L’audition était attendue, tant CNews semble encore avoir passé un cap ces dernières semaines, que ce soit au niveau de ses audiences – elle est désormais la première chaîne d’information devant BFM TV – que de ses outrances, avec une campagne des législatives en point d’orgue monstrueux. Dans la grande foire aux fréquences TNT mise en place par l’Arcom, les dirigeants de Canal + sont venus défendre lundi matin la candidature de la chaîne à sa propre succession sur le canal n° 16. Il y avait fort à faire, au vu des multiples rappels à l’ordre et des amendes de plusieurs dizaines de milliers d’euros dont CNews a dû s’acquitter ces derniers mois. Encore la semaine passée, on apprenait que l’Autorité de régulation de la communication audiovisuelle et numérique lui avait infligé deux amendes de 60 000 et 20 000 euros, l’une pour avoir laissé dire que «l’immigration tue» sans aucune réaction en plateau, la seconde pour avoir laissé un intervenant contester l’influence humaine sur le réchauffement climatique, là aussi sans contradiction.
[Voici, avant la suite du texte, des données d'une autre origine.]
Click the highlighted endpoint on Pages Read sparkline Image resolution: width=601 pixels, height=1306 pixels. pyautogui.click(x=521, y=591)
Cinq amendes depuis le début de l’année
Les dirigeants de Canal + (le président du directoire Maxime Saada, le directeur général Gérald-Brice Viret) étaient accompagnés de ceux de CNews (le patron Serge Nedjar, le directeur de l’info Thomas Bauder) ainsi que de quelques figures de l’antenne dans l’assistance (la présentatrice Christine Kelly ou la chroniqueuse Rachel Khan). Après un propos liminaire forcément autosatisfait – mention spéciale au «la force de notre rédaction, c’est notre engagement envers le pluralisme», par Gérald-Brice Viret – les questions des membres du collège de l’Arcom ont permis de rentrer dans le vif du sujet. A savoir les nombreux rappels à l’ordre du régulateur pour «encouragement à des propos discriminatoires», «manquement à l’honnêteté ou à la rigueur de l’information» ou «non-maîtrise de l’antenne», selon la liste qu’en a fait le conseiller Hervé Godechot.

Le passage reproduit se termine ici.